A simplified version of events, of course, but one that his old nemesis Jose Mourinho would have had no objections to; the Portuguese’s teams in the past have been built on structured, hard-working midfields getting the basics right. And yet, Mourinho’s second coming at Chelsea has not replicated this template.
The Blues continued their shaky run of form with their second defeat to Basel in as many months, as Mohamed Salah’s late strike earned the Swiss side a priceless Champions League victory. The late autumn and early winter wobble is becoming something of a tradition in west London.
When onlookers take a step back, though, Chelsea don’t appear to be in a precarious position at all. On the contrary, the Blues are third in the Premier League – just four points behind leaders Arsenal – and have qualified for the knockout stages of the Champions League, despite the loss in Switzerland.

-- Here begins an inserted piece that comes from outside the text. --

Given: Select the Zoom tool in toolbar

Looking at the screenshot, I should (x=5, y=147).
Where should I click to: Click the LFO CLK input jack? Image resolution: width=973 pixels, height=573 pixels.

But worrying cracks have appeared and expanded – particularly in the all-important midfield area. Against Basel, Mourinho opted for a trio of what can be considered holding midfielders, with Frank Lampard, Ramires and John Obi Mikel – who was excellent against West Ham United last weekend – all picked to start. The idea was to win the midfield battle against Basel’s own three-pronged core.
But it backfired. Ramires, usually so energetic and eager, had a poor game by his standards while Frank Lampard, perhaps tired after his excursions at Upton Park, looked every one of his 35 years. As a result, Basel annihilated the Blues in the centre of park, with Mikel unable to cover for his under-par teammates.
Mourinho has been on the end of criticism for failing to rotate his squad, and to some extent that is warranted. Indeed, he made just one change from the starting line-up that beat West Ham for the Basel match. But as the Chelsea manager clearly felt he had to go with three men in midfield, his options are starkly limited – especially with Michael Essien having been overlooked for the Blues’ European squad.
All in all, Chelsea are looking extremely vulnerable in the middle of the park as they prepare to enter a stage of the campaign which even Mourinho says ‘only the brave can survive’. With everything decided in midfield, he’ll need to demonstrate every ounce of that bravery whilst rotating in December.